Teenage Hipster in the Modern World

From the Birth of Punk to the Land of Bush: Thirty Years of Apocalyptic Journalism

by Mark Jacobson Foreword by Richard Price


“In his vibrant, pulsing journalism, Mark Jacobson consistently displays the essential quality of a great musician: the sense of surprise. He looks, he listens, he plays on his horn. And we understand that we didn’t truly know what we thought we knew about his subject. A brilliant collection by one of our most valuable journalists.” –Pete Hamill

  • Imprint Black Cat
  • Page Count 432
  • Publication Date May 24, 2005
  • ISBN-13 978-0-8021-7008-8
  • Dimensions 6" x 9"
  • US List Price $15.00

About The Book

“Jacobson belongs to that great bloodline of New York street writers from Stephen Crane to A. J. Liebling, through Jimmy Breslin and Pete Hamill, and now to himself and very few others.” –Richard Price, from his Foreword

In the pages of The Village Voice, Rolling Stone, Esquire, New York, Maxim, and GQ, Mark Jacobson has carried on in the tradition of such titans as Joe Mitchell, A. J. Liebling, Jimmy Breslin, and Pete Hamill as one of New York City’s finest journalistic provocateurs. Now he collects the best of his years on the beat in Teenage Hipster in the Modern World. Jacobson has been witness to a decidedly different sort of history. His “beats’ range far and wide, delving into the realms of politics, sports, and celebrity in pieces on such luminaries as Bob Dylan, Julius Erving, Chuck Berry, Pam Grier (in her Scream, Blacula, Scream days), Martin Scorsese, and many others. But for Jacobson, New York City, and urban living in general, has always been Topic Number One. Jacobson also tells the story of the city in his classic essays on the beginnings of punk rock back in the times of “pregentrification” to the heart-wrenching days of 9/11.
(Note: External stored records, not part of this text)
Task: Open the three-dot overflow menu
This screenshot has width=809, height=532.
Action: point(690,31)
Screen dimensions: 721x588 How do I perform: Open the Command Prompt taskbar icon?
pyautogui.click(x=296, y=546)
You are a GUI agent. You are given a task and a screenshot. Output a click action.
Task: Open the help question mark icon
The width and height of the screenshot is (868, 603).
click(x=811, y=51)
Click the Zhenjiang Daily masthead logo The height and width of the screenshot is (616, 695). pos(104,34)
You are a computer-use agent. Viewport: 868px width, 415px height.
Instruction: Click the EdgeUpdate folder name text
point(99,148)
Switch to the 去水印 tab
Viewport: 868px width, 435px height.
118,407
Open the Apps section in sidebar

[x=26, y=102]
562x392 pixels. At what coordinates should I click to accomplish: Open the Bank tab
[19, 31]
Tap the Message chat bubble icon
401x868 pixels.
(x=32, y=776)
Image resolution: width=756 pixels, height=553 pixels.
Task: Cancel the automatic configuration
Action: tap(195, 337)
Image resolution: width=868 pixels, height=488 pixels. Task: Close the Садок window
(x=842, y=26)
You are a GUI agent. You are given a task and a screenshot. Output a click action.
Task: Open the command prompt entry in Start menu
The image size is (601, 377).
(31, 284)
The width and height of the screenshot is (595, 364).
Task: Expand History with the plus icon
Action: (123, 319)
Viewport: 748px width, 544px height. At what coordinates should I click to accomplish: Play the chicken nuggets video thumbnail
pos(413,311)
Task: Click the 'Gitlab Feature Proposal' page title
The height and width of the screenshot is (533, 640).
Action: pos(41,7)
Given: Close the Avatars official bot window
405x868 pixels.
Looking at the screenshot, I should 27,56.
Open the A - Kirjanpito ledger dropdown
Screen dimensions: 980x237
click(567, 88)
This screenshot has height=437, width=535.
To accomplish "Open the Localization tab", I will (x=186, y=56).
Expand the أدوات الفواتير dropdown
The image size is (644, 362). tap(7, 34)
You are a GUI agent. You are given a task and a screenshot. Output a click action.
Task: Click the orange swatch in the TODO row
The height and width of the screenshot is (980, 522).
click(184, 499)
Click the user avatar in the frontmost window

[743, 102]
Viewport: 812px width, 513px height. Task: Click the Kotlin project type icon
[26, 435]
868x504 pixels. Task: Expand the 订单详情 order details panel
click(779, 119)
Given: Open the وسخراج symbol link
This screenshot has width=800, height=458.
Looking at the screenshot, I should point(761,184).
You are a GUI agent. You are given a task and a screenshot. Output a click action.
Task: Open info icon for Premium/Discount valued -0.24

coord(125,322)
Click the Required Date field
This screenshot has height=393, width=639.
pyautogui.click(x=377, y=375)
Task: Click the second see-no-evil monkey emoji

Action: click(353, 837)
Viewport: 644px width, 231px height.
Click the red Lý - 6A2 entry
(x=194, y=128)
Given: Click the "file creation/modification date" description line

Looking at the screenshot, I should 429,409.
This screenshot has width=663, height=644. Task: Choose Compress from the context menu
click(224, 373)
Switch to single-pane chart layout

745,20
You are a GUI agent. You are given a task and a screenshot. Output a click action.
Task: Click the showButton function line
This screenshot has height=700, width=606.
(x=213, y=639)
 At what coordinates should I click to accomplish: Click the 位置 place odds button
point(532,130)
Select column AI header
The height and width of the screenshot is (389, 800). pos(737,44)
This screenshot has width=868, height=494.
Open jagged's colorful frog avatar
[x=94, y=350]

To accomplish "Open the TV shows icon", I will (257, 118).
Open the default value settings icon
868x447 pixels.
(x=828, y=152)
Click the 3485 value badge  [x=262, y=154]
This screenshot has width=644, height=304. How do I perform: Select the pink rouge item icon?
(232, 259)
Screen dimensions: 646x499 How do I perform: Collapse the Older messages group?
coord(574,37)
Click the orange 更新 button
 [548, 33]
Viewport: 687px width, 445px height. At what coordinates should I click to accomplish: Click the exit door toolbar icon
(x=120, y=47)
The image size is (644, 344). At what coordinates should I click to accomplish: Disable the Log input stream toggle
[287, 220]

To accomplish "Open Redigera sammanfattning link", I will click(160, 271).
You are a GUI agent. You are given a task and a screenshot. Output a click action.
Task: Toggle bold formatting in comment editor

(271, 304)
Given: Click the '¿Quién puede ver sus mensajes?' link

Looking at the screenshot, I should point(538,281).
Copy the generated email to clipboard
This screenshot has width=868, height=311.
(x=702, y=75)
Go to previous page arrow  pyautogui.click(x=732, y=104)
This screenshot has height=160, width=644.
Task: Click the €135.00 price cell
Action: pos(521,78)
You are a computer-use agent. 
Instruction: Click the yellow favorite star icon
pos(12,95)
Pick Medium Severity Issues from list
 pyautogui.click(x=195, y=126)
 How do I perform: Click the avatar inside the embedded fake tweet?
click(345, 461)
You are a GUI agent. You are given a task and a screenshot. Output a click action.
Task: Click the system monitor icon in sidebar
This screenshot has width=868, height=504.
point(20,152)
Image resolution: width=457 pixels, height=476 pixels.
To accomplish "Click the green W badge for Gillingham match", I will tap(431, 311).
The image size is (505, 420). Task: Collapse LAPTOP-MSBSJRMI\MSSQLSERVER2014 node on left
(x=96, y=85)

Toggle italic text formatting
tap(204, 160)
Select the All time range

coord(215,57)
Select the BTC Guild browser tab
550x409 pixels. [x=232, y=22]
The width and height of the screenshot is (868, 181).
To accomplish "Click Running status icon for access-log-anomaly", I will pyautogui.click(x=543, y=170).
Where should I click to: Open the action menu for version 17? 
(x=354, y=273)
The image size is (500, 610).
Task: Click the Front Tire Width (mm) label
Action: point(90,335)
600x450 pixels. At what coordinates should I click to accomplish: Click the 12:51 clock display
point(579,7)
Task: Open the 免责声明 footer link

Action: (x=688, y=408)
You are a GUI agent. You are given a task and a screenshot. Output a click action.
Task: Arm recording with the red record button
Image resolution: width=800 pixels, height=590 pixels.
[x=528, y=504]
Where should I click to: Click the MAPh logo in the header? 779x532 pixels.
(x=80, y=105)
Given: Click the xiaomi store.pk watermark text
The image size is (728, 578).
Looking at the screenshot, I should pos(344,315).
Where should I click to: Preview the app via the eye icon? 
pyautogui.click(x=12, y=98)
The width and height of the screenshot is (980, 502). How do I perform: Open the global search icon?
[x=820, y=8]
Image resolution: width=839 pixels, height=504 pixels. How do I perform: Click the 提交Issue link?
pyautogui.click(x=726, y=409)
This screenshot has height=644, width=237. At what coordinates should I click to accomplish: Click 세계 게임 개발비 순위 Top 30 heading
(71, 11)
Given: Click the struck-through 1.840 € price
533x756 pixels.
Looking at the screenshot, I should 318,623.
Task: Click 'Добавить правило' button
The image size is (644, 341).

With a Foreword from best-selling author Richard Price, Teenage Hipster in the Modern World is a hilarious and poignant snapshot of a city, a generation, and a man who wonders how he went from hanging out at CBGB to being an AARP card-holding father of three.

Praise

“Jazzy, under-the-skin forays into all manner of New York City life . . . The range of his journalistic endeavors is marvelous. . . . Personal, savvy journalism that will make readers stop in their tracks and ponder. Provocation, in a word, and Jacobson will trade you slap for slap.” –Kirkus Reviews

“In his vibrant, pulsing journalism, Mark Jacobson consistently displays the essential quality of a great musician: the sense of surprise. He looks, he listens, he plays on his horn. And we understand that we didn’t truly know what we thought we knew about his subject. A brilliant collection by one of our most valuable journalists.” –Pete Hamill

Excerpt

1
Sex Goddess of the Seventies

Pam Grier was a singular star of a singular time. No one has ever narrowed her eyes with quite this kind of menace, yet seemed capable of straight A’s at the same time. The ending of this piece created some notoriety. From New York magazine, 1975.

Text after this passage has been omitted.